Action Learning

"Action learning is a continuous process of learning and reflection that happens with the support of a group or ‘set’ of colleagues, working on real issues, with the intention of getting things done. The voluntary participants in the group or ‘set’ learn with and from each other each other and take forward an important issue with the support of the other members of the set.

Action learning is a collaborative process, which recognises set members’ social context, helps people to take an active stance towards life, overcome the tendency to be passive towards the pressures of life and work, and aims to benefit both the organisation and the individual."
(Adapted from McGill & Brockbank 2004)

Main features:

  • Individuals meet together in a group (known as a set).
  • Five to seven people make up a set.
  • Each person brings a real issue/problem or project to the set that s/he wishes to progress.
  • The whole set works on the issue for the benefit of the person presenting the issue.
  • The aim for the presenter is to be able to take action on the issue and to reflect and learn from the action.
  • Typically the action learning set meets for one day every 5-6 weeks for a cycle of meetings over one year.
  • The set will create explicit ground rules to ensure effective working.

Action learning is distinctive because the process stresses that is not only important that the person understands the situation but is also able to act on the situation.
Each person when they present to the set takes responsibility for any subsequent action.
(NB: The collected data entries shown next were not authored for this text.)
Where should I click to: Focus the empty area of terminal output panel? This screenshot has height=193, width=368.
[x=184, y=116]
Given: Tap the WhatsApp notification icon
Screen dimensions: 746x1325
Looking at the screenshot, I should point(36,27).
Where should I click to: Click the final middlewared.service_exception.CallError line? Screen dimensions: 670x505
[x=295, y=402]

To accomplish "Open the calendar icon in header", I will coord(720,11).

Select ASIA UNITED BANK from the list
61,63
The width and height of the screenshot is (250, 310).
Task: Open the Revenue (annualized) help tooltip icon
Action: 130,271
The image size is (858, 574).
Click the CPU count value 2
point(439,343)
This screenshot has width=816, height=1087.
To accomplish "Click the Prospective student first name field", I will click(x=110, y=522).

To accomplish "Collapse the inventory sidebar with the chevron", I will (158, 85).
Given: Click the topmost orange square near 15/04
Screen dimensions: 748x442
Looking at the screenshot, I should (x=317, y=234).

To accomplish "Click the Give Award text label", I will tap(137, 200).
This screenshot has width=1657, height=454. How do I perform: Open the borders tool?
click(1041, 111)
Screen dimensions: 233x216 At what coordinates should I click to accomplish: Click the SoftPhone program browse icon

The other set members do not give advice or say what they would do.

For each person in the set a cycle of learning and action is built into the process: intended action leading to learning in and from the experience of the action (between set meetings), leading to further a reframing of the picture via reflection and potentially new ways of seeing the situation.

A key notion in action learning is the idea that in any situation there is some room for manoeuvre. An individual need not resign themselves to a situation.